1451050Dictionary of National Biography, 1885-1900, Volume 34 — Lumley, John (1534?-1609)1893Gordon Goodwin

LUMLEY, JOHN, Lord Lumley (1534?–1609), born about 1534, was the only son of George Lumley of Thwing in the East Riding of Yorkshire, by Jane, second daughter and co-heiress of Sir Richard Knightley of Fawsley, Northamptonshire. His father, for taking part in Aske's insurrection, was attainted of high treason in June 1537, and executed at Tyburn (Froude, History, ii. 512, iii. 10, 19, 34). Lumley became, however, entitled to the family estates upon the death of his grandfather, John, baron Lumley (1493–1544) [q. v.], by virtue of a settlement made after his father's attainder. On his petition to parliament in 1547 he was restored in blood, and was created Baron of Lumley, the honour being limited to his own heirs male. In May 1549 he matriculated at Cambridge as a fellow-commoner of Queens' College, together with Henry Fitzalan, lord Maltravers, whose sister he married soon afterwards. He was also educated in the court of Edward VI, whose funeral he attended. On 29 Sept. 1553 he was created K.B. Two days afterwards he attended at the coronation of Queen Mary, and his wife, dressed in crimson velvet, sat in the third chariot of state. He was one of the peers who on 17 Feb. 1553–4 sat in judgment on Henry Grey, duke of Suffolk [q. v.], charged with high treason; he was also present at the condemnation of Dr. Rowland Taylor for heresy at St. Mary Overies on 30 Jan. 1554–5, and sat in judgment on 26 Feb. 1556–7 on Charles, lord Stourton, for the murder of the Hartgylls. At the accession of Elizabeth he was one of the lords appointed to attend her on her journey from Hatfield to London, and he was constituted one of the commissioners to settle the claims at her coronation. On the elevation of his father-in-law, the Earl of Arundel, to the chancellorship of the university of Oxford, he nominated him as his successor in the high stewardship on 24 Feb. 1558–9. Lumley was one of the peers who, on 22 April 1559, sat upon the trial of Thomas, lord Wentworth, charged with the treasonable surrender of Calais in 1558. In 1566 he was employed to treat with the Duke of Florence for the recovery of a debt due to Henry VIII, and obtained both principal and interest.

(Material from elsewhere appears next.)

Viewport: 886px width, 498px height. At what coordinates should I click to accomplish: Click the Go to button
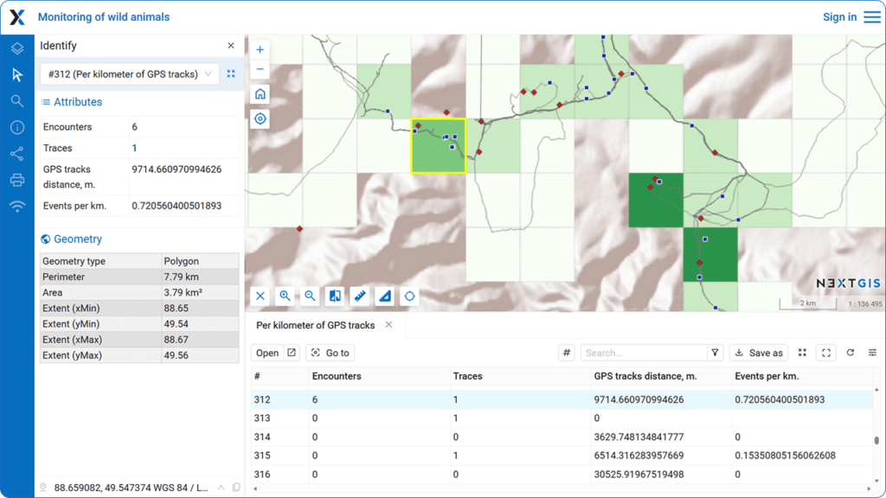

A steady adherent of Lord Arundel, Lumley was deeply implicated in the intrigues, which formed the Ridolfi plot, for the re-establishment of Roman catholicism and the marriage of his brother-in-law, the Duke of Norfolk, to Mary Queen of Scots. In August 1569 he was one of those who intimated to Don Gueran that he was ready to take up arms, and in September he was ordered to present himself at Windsor. On 29 Sept. certain articles were ministered unto him, to which he gave answers, but he was eventually sent to the Tower. In April 1570 he was confined in Mr. Hampden's house near Staines, but soon released. He at once with Arundel recommenced negotiations with Gueran. In October 1571 he was again committed to the Marshalsea for complicity in the Ridolfi conspiracy, and, as Northumberland in his examination on 24 June 1572 mentioned Lumley as a favourer of the Scottish queen, he was not liberated until April 1573.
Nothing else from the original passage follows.